** BEGIN **
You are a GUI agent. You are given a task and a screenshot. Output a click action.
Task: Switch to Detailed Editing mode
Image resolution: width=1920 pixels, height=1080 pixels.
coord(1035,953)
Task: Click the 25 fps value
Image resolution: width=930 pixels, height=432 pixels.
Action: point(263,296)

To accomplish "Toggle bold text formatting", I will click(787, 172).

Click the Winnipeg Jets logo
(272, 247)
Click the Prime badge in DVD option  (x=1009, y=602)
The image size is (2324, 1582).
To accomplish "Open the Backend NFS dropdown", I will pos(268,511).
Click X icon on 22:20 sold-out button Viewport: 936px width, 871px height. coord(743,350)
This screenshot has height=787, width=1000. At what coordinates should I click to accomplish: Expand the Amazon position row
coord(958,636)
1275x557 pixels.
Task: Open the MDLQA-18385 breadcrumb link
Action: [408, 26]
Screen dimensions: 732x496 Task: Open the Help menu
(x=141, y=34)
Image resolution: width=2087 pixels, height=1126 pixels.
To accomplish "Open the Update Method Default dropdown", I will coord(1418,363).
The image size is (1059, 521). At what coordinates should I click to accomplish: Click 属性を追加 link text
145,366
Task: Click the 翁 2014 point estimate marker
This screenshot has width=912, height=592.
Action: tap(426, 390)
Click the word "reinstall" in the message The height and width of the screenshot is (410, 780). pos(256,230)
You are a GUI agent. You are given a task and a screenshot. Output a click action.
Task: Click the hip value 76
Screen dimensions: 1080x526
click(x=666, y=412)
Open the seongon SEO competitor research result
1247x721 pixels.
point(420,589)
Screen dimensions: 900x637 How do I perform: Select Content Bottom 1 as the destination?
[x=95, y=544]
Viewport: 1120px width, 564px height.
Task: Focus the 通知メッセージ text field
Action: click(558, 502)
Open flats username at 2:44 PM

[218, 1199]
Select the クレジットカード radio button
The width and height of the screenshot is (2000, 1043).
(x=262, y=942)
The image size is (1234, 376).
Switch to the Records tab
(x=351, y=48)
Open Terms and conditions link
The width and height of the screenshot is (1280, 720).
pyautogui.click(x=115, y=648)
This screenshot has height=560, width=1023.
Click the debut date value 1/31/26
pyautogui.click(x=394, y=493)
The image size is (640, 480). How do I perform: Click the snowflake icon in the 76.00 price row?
** END **
▶ **Written exercise**: Copy the data above word for word, beginning at the line that contains "This screenshot has height=787, width=1000." and continuing through the last line of the data.

▶ **Result of the exercise**:
This screenshot has height=787, width=1000. At what coordinates should I click to accomplish: Expand the Amazon position row
coord(958,636)
1275x557 pixels.
Task: Open the MDLQA-18385 breadcrumb link
Action: [408, 26]
Screen dimensions: 732x496 Task: Open the Help menu
(x=141, y=34)
Image resolution: width=2087 pixels, height=1126 pixels.
To accomplish "Open the Update Method Default dropdown", I will coord(1418,363).
The image size is (1059, 521). At what coordinates should I click to accomplish: Click 属性を追加 link text
145,366
Task: Click the 翁 2014 point estimate marker
This screenshot has width=912, height=592.
Action: tap(426, 390)
Click the word "reinstall" in the message The height and width of the screenshot is (410, 780). pos(256,230)
You are a GUI agent. You are given a task and a screenshot. Output a click action.
Task: Click the hip value 76
Screen dimensions: 1080x526
click(x=666, y=412)
Open the seongon SEO competitor research result
1247x721 pixels.
point(420,589)
Screen dimensions: 900x637 How do I perform: Select Content Bottom 1 as the destination?
[x=95, y=544]
Viewport: 1120px width, 564px height.
Task: Focus the 通知メッセージ text field
Action: click(558, 502)
Open flats username at 2:44 PM

[218, 1199]
Select the クレジットカード radio button
The width and height of the screenshot is (2000, 1043).
(x=262, y=942)
The image size is (1234, 376).
Switch to the Records tab
(x=351, y=48)
Open Terms and conditions link
The width and height of the screenshot is (1280, 720).
pyautogui.click(x=115, y=648)
This screenshot has height=560, width=1023.
Click the debut date value 1/31/26
pyautogui.click(x=394, y=493)
The image size is (640, 480). How do I perform: Click the snowflake icon in the 76.00 price row?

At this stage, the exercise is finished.